Just a couple of weeks before Ed died, I called Jenny when I experienced some spontaneous spiritual ballast. It felt like thought tentacles reaching and pulling me across the grey November sky. Jenny said Ed was pretty bad and it wouldn't be long. I was shocked, trying to prepare myself for the inevitable that happens to us all.

I never ascribe to the practice of writing post-mortem poems about poets when they, as "the cliche" says, pass on, but in Ed's case I just had to let out my personal grief in words on a page. My gut thinks Ed despised this practice but I had to do it anyway. And my gut also tells me Ed would question or devour me for the "grand scheme" of my expression in the piece that he put his guns down. So all virtuous apologies to the poetry gods, whatever plane, whatever dimension wherein they reside.

 

THE SPIRIT SLINGER

when the gunslinger died

and went to heaven

the gods knew an old spirit

was returning to town

when the slinger dismounted

at the point of all wisdom

he was shared with the Universe

so he put his guns down

I simply loved the man and his family. It was an honor to have interacted in his presence for well over 25 years. He changed my life. He changed a lot of lives. His legacy speaks for itself.

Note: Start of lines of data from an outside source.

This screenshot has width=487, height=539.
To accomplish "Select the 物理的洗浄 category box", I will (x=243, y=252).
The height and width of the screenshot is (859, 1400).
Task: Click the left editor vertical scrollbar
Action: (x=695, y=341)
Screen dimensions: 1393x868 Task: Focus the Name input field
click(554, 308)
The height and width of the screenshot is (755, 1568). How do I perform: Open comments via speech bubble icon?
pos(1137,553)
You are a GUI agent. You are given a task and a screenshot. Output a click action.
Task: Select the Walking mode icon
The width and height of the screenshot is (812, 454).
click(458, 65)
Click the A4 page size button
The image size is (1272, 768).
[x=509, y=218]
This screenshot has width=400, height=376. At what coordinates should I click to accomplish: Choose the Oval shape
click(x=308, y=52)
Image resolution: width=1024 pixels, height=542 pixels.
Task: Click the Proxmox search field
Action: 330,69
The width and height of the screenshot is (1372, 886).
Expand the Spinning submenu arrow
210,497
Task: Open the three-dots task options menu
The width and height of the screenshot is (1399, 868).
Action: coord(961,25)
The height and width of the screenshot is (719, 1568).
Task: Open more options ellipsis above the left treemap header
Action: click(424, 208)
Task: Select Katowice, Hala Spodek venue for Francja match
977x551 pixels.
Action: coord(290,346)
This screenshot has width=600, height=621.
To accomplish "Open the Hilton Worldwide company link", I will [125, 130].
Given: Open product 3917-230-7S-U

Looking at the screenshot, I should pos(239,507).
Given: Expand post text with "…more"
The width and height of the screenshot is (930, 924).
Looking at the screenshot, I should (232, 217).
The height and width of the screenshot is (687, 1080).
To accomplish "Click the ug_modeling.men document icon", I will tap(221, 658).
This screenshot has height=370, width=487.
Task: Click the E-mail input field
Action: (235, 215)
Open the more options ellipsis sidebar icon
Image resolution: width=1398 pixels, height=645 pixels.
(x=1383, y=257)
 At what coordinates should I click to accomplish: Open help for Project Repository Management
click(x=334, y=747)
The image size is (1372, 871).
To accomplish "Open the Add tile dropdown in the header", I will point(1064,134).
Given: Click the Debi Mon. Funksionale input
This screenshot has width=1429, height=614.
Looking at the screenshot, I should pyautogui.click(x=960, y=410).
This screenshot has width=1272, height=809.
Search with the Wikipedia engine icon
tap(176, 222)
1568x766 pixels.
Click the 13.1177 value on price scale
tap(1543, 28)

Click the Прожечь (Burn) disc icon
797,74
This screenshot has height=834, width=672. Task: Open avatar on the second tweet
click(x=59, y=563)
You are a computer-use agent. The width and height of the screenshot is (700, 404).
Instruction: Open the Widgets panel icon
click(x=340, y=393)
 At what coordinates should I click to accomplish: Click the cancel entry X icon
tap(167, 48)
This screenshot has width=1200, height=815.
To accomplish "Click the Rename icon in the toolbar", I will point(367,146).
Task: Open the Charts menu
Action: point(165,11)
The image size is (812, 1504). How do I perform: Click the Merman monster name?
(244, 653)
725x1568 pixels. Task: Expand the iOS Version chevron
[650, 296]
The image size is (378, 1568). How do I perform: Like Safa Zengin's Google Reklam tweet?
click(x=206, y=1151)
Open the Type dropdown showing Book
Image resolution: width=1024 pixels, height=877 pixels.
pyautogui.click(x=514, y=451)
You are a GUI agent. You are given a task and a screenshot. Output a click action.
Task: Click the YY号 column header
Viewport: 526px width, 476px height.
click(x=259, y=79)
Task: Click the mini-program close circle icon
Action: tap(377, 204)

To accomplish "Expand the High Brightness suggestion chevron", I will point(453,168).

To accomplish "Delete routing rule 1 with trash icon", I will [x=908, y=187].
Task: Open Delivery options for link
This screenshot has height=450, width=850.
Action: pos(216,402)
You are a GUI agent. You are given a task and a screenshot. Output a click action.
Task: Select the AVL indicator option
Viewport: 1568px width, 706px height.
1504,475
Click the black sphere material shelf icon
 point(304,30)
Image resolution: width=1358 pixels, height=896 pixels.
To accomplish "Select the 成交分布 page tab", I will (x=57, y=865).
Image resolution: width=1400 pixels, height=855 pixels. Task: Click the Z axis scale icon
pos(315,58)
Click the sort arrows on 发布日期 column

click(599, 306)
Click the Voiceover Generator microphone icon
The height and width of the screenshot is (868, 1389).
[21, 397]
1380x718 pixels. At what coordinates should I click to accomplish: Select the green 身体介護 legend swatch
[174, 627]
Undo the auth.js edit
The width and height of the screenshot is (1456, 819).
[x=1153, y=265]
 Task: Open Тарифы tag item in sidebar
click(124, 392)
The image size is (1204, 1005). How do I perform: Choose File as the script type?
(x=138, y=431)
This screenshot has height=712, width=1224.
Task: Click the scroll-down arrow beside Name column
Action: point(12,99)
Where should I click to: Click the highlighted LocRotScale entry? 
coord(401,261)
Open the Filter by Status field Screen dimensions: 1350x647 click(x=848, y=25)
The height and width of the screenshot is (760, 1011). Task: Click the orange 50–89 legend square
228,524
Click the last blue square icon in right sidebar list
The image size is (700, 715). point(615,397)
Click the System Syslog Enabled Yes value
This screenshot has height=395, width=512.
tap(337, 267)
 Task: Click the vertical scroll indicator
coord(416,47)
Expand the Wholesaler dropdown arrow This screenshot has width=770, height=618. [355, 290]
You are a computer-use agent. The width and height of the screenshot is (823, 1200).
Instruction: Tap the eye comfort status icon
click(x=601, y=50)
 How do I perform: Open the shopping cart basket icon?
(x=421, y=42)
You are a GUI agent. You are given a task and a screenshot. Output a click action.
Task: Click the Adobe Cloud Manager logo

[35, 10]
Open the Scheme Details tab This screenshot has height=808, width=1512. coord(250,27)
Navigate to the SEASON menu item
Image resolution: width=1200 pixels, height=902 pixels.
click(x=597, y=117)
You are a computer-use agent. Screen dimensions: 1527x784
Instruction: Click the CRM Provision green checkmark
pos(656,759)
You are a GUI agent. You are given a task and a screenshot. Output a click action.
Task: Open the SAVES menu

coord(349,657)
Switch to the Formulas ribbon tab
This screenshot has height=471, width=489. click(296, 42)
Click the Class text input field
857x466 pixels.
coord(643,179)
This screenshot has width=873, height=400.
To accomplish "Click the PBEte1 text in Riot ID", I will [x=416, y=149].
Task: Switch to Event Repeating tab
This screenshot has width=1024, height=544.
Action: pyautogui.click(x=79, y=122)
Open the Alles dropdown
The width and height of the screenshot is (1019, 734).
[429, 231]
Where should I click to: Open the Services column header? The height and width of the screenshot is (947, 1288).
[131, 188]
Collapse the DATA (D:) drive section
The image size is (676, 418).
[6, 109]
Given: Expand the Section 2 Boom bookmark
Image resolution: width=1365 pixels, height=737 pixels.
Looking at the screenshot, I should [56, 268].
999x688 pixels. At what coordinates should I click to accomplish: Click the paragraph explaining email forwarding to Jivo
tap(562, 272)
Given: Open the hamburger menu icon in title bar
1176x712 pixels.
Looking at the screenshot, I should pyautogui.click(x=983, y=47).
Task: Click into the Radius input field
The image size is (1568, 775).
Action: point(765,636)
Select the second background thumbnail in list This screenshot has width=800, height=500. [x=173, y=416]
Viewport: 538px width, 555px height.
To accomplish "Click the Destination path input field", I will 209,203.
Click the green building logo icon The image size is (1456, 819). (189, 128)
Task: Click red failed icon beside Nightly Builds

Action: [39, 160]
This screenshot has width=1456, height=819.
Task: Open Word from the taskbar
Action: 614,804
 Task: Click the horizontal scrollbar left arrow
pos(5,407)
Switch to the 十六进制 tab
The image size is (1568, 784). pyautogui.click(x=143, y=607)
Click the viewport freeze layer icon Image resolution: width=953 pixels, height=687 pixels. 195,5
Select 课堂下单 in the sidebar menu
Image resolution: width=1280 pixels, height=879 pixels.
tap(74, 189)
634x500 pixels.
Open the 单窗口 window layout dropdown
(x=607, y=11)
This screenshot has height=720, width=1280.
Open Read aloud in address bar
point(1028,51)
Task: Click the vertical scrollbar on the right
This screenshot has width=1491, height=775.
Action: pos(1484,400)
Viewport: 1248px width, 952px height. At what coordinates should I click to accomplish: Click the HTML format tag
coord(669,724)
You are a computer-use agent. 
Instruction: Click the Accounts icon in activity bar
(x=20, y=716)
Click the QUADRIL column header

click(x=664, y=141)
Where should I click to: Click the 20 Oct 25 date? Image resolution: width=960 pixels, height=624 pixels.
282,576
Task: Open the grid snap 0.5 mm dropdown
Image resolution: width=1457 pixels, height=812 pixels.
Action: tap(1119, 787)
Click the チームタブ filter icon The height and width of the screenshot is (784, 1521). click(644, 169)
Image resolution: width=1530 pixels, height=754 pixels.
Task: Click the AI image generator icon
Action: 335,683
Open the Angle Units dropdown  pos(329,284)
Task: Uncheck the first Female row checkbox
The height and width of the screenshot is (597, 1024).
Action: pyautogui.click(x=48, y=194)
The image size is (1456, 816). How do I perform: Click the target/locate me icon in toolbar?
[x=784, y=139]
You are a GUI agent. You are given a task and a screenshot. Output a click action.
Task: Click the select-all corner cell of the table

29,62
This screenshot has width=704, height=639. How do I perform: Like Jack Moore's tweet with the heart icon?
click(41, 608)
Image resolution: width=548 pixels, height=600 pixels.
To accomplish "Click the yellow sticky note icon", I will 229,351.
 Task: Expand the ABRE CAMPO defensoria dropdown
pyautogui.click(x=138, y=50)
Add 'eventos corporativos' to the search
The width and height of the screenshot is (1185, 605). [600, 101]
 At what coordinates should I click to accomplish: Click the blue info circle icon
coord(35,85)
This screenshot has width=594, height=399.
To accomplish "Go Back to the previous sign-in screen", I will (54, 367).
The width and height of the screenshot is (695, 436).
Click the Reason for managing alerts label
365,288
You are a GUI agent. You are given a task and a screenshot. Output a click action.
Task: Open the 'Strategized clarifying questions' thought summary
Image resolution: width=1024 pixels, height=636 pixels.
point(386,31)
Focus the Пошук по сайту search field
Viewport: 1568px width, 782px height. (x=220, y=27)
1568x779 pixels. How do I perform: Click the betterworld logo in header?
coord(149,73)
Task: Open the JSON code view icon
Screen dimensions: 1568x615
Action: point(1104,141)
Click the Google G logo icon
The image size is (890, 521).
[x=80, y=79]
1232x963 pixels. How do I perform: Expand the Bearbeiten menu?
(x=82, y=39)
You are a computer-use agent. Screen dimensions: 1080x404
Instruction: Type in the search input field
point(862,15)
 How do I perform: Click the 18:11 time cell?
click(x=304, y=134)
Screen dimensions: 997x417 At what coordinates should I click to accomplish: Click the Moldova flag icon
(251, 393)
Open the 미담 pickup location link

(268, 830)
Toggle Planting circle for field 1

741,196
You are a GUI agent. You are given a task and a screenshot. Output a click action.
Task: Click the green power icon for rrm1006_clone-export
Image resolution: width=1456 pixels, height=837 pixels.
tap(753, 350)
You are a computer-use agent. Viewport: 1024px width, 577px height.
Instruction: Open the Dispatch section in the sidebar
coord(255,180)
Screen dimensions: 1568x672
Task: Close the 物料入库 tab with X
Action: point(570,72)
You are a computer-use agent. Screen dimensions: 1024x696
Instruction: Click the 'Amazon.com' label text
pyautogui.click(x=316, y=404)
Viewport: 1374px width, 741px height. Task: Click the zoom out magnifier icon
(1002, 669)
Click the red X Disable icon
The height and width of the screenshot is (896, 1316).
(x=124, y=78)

Terry Jacobus, Chicago, June 2003.


Terry Jacobus received his degree in Secondary Education and Creative Writing at Northeastern Illinois University in 1971. He studied with Gwendolyn Brooks and Ed Dorn in the University's creative writing program. Jacobus is the author of three books, The Simple Ballad--a four part performed narrative. Fine, a collection of poems, and The Poet Never Loses His Girl, a collection of prosetry stories. He is currently working on a new book of poetry entitled The Book of God. He was Chicago correspondent for Rolling Stock Magazine from 1980-1990, poetry Editor of Strong Coffee Magazine from 1992-1997, and was the first World Heavyweight Poetry Champion in Taos, New Mexico when he defeated Gregory Corso in 1982.